Even though ADLS implements similar functionality as the Blob storage, there are some important performance benefits to using the ADLS endpoints for globbing, especially when using (complex) glob patterns.

To demonstrate, lets look at an example of how the a glob is performed internally using respectively the Blob and ADLS endpoints.

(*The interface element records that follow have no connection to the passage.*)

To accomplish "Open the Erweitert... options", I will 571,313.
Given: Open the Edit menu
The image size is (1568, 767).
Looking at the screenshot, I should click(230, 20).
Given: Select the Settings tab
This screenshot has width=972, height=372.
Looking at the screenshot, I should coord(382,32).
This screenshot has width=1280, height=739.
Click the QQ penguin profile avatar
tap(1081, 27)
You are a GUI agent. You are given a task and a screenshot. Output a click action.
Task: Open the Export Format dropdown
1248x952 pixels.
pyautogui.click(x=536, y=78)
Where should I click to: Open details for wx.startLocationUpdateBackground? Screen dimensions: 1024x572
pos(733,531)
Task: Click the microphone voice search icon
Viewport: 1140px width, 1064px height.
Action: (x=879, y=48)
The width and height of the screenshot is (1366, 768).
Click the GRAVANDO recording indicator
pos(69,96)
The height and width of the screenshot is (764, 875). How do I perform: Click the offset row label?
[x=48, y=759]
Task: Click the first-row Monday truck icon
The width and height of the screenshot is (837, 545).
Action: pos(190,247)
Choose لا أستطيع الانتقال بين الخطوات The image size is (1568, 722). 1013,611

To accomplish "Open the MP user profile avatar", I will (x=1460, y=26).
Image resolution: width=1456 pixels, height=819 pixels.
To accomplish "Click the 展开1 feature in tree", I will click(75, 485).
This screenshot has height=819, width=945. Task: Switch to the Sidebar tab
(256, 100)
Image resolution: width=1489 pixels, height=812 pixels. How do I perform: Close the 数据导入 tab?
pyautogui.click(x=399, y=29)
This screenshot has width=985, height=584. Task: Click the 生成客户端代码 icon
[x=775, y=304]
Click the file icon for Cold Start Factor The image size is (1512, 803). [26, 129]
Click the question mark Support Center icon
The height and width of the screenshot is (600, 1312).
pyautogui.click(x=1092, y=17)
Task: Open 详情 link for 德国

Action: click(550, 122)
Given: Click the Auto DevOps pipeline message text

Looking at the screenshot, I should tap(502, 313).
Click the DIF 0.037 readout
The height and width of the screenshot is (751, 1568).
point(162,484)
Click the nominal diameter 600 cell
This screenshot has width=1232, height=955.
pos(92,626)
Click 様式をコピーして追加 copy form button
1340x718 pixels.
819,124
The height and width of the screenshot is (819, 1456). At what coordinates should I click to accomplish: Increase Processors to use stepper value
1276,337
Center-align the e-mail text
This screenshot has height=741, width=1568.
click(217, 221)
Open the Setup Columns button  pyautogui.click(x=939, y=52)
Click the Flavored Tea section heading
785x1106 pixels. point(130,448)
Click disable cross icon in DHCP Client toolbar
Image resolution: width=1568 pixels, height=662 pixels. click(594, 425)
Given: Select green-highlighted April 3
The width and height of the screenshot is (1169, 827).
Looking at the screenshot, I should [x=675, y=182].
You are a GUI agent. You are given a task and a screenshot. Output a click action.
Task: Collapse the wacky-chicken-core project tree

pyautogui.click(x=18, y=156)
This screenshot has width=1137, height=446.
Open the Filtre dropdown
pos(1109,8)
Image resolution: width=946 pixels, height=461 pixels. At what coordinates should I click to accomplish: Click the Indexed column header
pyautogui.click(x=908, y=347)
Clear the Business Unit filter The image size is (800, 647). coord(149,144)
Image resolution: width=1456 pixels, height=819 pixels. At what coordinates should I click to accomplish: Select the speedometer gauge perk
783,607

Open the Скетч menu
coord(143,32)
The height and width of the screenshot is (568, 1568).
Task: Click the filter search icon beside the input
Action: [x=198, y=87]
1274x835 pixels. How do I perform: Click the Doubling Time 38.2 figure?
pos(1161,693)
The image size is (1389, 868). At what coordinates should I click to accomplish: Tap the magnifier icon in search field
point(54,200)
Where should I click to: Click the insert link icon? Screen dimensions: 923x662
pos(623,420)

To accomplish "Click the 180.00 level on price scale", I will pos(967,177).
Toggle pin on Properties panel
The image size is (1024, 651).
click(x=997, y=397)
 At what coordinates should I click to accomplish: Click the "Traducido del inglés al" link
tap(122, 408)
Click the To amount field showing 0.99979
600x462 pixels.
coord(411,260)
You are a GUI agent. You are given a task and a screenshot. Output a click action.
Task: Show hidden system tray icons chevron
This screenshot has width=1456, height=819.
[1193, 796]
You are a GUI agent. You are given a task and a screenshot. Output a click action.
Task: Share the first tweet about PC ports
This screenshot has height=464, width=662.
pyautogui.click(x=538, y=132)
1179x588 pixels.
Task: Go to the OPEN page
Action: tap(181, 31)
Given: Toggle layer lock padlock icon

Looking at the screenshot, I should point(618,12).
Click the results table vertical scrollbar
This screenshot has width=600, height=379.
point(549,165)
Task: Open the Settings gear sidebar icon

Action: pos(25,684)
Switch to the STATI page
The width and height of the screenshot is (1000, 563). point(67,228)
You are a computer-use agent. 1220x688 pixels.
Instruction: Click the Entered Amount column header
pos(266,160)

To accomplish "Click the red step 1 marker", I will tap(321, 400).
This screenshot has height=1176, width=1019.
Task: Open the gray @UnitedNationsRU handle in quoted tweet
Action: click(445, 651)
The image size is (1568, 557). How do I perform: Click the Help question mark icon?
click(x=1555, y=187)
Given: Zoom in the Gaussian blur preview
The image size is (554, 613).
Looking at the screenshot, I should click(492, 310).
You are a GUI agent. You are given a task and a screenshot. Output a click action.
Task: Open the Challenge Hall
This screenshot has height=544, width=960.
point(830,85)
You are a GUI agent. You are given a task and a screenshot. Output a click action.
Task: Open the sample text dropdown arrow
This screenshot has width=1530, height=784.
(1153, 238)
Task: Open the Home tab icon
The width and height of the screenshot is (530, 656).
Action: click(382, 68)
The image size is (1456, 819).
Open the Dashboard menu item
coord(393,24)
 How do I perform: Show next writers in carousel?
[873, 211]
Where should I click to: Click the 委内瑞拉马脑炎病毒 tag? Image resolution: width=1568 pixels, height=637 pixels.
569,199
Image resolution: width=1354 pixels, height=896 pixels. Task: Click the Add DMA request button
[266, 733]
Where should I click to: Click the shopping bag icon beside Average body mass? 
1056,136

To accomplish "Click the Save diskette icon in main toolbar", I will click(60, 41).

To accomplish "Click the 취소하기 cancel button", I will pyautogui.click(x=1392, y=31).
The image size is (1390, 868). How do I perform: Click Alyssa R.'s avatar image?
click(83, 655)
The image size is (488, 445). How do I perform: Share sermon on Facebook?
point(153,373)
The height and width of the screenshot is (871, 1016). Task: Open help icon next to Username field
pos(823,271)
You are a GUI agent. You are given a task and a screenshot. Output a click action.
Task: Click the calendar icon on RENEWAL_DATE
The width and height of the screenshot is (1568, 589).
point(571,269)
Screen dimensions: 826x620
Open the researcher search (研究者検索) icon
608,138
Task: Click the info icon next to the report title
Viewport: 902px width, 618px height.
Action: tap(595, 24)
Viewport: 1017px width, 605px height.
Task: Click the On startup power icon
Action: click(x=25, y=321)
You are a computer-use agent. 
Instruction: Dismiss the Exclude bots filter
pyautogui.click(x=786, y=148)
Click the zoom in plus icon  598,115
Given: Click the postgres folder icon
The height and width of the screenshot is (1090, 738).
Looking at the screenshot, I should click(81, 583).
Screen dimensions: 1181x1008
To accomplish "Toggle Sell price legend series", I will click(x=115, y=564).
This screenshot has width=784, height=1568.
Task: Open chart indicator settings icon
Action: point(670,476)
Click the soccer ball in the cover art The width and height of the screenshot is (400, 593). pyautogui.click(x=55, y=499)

Using the following filesystem:

```text
root
├── l_receipmonth=1997-10
│   ├── l_shipmode=AIR
│   │   └── data_0.csv
│   ├── l_shipmode=SHIP
│   │   └── data_0.csv
│   └── l_shipmode=TRUCK
│       └── data_0.csv
├── l_receipmonth=1997-11
│   ├── l_shipmode=AIR
│   │   └── data_0.csv
│   ├── l_shipmode=SHIP
│   │   └── data_0.csv
│   └── l_shipmode=TRUCK
│       └── data_0.csv
└── l_receipmonth=1997-12
    ├── l_shipmode=AIR
    │   └── data_0.csv
    ├── l_shipmode=SHIP
    │   └── data_0.csv
    └── l_shipmode=TRUCK
        └── data_0.csv
```

The following query is performed through the Blob endpoint:

```sql
SELECT count(*)
FROM 'az://root/l_receipmonth=1997-*/l_shipmode=SHIP/*.csv';
```

It will perform the following steps:

* List all the files with the prefix `root/l_receipmonth=1997-`
    * `root/l_receipmonth=1997-10/l_shipmode=SHIP/data_0.csv`
    * `root/l_receipmonth=1997-10/l_shipmode=AIR/data_0.csv`
    * `root/l_receipmonth=1997-10/l_shipmode=TRUCK/data_0.csv`
    * `root/l_receipmonth=1997-11/l_shipmode=SHIP/data_0.csv`
    * `root/l_receipmonth=1997-11/l_shipmode=AIR/data_0.csv`
    * `root/l_receipmonth=1997-11/l_shipmode=TRUCK/data_0.csv`
    * `root/l_receipmonth=1997-12/l_shipmode=SHIP/data_0.csv`
    * `root/l_receipmonth=1997-12/l_shipmode=AIR/data_0.csv`
    * `root/l_receipmonth=1997-12/l_shipmode=TRUCK/data_0.csv`
* Filter the result with the requested pattern `root/l_receipmonth=1997-*/l_shipmode=SHIP/*.csv`
    * `root/l_receipmonth=1997-10/l_shipmode=SHIP/data_0.csv`
    * `root/l_receipmonth=1997-11/l_shipmode=SHIP/data_0.csv`
    * `root/l_receipmonth=1997-12/l_shipmode=SHIP/data_0.csv`

Meanwhile, the same query can be performed through the datalake endpoint as follows:

```sql
SELECT count(*)
FROM 'abfss://root/l_receipmonth=1997-*/l_shipmode=SHIP/*.csv';
```

This will perform the following steps:

* List all directories in `root/`
    * `root/l_receipmonth=1997-10`
    * `root/l_receipmonth=1997-11`
    * `root/l_receipmonth=1997-12`
* Filter and list subdirectories: `root/l_receipmonth=1997-10`, `root/l_receipmonth=1997-11`, `root/l_receipmonth=1997-12`
    * `root/l_receipmonth=1997-10/l_shipmode=SHIP`
    * `root/l_receipmonth=1997-10/l_shipmode=AIR`
    * `root/l_receipmonth=1997-10/l_shipmode=TRUCK`
    * `root/l_receipmonth=1997-11/l_shipmode=SHIP`
    * `root/l_receipmonth=1997-11/l_shipmode=AIR`
    * `root/l_receipmonth=1997-11/l_shipmode=TRUCK`
    * `root/l_receipmonth=1997-12/l_shipmode=SHIP`
    * `root/l_receipmonth=1997-12/l_shipmode=AIR`
    * `root/l_receipmonth=1997-12/l_shipmode=TRUCK`
* Filter and list subdirectories: `root/l_receipmonth=1997-10/l_shipmode=SHIP`, `root/l_receipmonth=1997-11/l_shipmode=SHIP`, `root/l_receipmonth=1997-12/l_shipmode=SHIP`
    * `root/l_receipmonth=1997-10/l_shipmode=SHIP/data_0.csv`
    * `root/l_receipmonth=1997-11/l_shipmode=SHIP/data_0.csv`
    * `root/l_receipmonth=1997-12/l_shipmode=SHIP/data_0.csv`

As you can see because the Blob endpoint does not support the notion of directories, the filter can only be performed after the listing, whereas the ADLS endpoint will list files recursively. Especially with higher partition/directory counts, the performance difference can be very significant.